こうしてガリアに戻ったカエサルだが、ゲルマン人は海を越えてブリトン人とも連絡を取り合っている。ゲルマニア遠征が早い時節に終わったこともあって、艦隊を用意したカエサルはそのままドーヴァー海峡越えを決行することにした。ローマ人の末裔を自任するイギリス人曰く、大英帝国の偉大なる一歩となるカエサルのブリタンニア遠征である。
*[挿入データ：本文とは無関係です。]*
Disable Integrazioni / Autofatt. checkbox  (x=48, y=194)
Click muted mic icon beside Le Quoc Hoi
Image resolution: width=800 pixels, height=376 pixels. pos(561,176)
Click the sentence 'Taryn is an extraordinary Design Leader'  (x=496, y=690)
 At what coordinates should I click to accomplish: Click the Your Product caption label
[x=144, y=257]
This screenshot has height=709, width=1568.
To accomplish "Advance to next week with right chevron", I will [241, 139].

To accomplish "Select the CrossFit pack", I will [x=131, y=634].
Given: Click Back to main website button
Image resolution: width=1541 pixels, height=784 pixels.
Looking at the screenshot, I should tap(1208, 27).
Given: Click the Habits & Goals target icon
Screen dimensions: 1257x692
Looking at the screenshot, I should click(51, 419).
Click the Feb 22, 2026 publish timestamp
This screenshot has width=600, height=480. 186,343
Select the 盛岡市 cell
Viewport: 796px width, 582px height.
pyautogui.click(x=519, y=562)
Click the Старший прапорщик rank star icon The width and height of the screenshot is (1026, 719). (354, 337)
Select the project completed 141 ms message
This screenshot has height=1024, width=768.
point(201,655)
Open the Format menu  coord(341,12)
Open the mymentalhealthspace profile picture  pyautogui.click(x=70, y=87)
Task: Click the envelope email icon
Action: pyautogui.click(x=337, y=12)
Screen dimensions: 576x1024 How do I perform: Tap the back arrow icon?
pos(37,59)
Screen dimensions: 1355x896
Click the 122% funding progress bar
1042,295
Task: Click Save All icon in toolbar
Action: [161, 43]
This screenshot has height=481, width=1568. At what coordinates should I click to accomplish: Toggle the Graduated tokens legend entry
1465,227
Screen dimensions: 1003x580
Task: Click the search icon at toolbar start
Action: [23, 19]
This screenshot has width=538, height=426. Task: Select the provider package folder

上陸するローマ軍団に対して裸にペイントという英国紳士スタイルで襲い掛かるブリトン人だが、カエサルはこれを撃破すると翌年ブリタンニアへ再侵攻、ローマの損害は荒れる海で壊れた船のほうが大きいという程度だった。
ゲルマニアとブリタンニアを制圧してガリアに帰ったカエサルは、冬が近づいていたこともあって軍団を各地に冬営させると自身は属州統治のために南に戻る。神出鬼没と呼ばれたカエサルはガリア全域を網羅する伝令網を構築し、自分がどこにいても指令と報告が届くようにしたがあくまで任地は南仏プロバンスと北部イタリアだった。
ところがカエサル不在のこの機を狙って大規模な反乱が起こる。あちこちの冬営地が襲撃されて、中でもエブロネス族の族長アンビオリクスに誘い出されたサビヌスとコッタは軍団ごと壊滅させられた。急報を受けたカエサルは各地の軍団を集結させながら強行軍でガリアに向かう。弟キケローは数千人で守る冬営地を数万のガリア人に襲われるが、誰一人傷を負わぬ者はいなかったという奮闘の末についに援軍到着、洒落者のカエサルが髪も整えず髭もそらずに駆けつけた姿に兵士も感激したという。
こうして戦況は一変。エブロネス族は撃退されてアンビオリクスは逃亡、ゲルマン人に援軍を求めていたトレヴェリ族も別働隊の副官ラビエヌスに撃破された。ゲルマン人のガリアへの介入を防ぐためにカエサルは再びライン渡河を決行し、川向こうの一帯を制圧して騒乱は鎮定された。
時に紀元前53年。だがこの年、属州総督としてパルティアに侵攻していたクラッススがカエサル下から送り出されていた息子クラッススともども戦死する。更にこの前年にはポンペイウスに嫁いでいたカエサルの娘ユリアが死去しており、三頭政治はその実体を失うことになった。